Time‑averaged, axisymmetric results reveal that the fluid’s angular velocity is nearly uniform throughout most of the shell but exhibits a sharp increase near the inner sphere, a phenomenon the authors term a “magnetic wind.” This region is dominated by a local Elsasser number Λ > 1, indicating that magnetic forces control the dynamics. Moving outward, Λ falls below unity, the Coriolis force dominates, and the flow becomes geostrophic. The transition between magnetostrophic and geostrophic regimes occurs smoothly where Λ ≈ 1, demonstrating that the local Elsasser number governs the spatial structure of the flow.

For Rossby numbers up to order unity (|Ro| ≲ 1), all experiments display remarkably similar velocity profiles, suggesting that non‑linear inertial effects remain modest and that linear magnetohydrodynamic theory can capture the essential physics. The authors corroborate this by performing linear numerical simulations; synthetic velocity profiles from the model agree well with the UDV measurements. In the geostrophic region, a torque‑balance model that equates viscous, magnetic, and Coriolis torques accurately predicts the observed shear and matches independent torque measurements.

A striking feature emerges in the counter‑rotating regime, where the outer sphere rotates opposite to the inner sphere. When the fluid’s absolute rotation rate approaches zero, the Proudman‑Taylor constraint—normally suppressing meridional motions in rapidly rotating systems—vanishes. Consequently, a strong meridional circulation develops, and the induced magnetic field exhibits a pronounced peak. The authors argue that this state, with the fluid nearly at rest in the laboratory frame, may be especially favorable for dynamo action because the enhanced meridional flow can more efficiently stretch and fold magnetic field lines.

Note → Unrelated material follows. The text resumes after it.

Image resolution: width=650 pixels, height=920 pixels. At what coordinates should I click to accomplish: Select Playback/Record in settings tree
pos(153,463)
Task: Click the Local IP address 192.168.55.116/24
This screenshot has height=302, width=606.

In summary, the study demonstrates that (i) the local Elsasser number dictates the transition from magnetic‑wind‑dominated flow near the inner sphere to geostrophic flow near the outer sphere, (ii) linear MHD models and a simple torque‑balance framework successfully reproduce the measured axisymmetric velocity fields, and (iii) counter‑rotation creates conditions—minimal absolute rotation and strong meridional flow—that could promote dynamo generation. These findings provide valuable experimental validation for theories of planetary core dynamics and offer practical guidance for designing laboratory dynamos.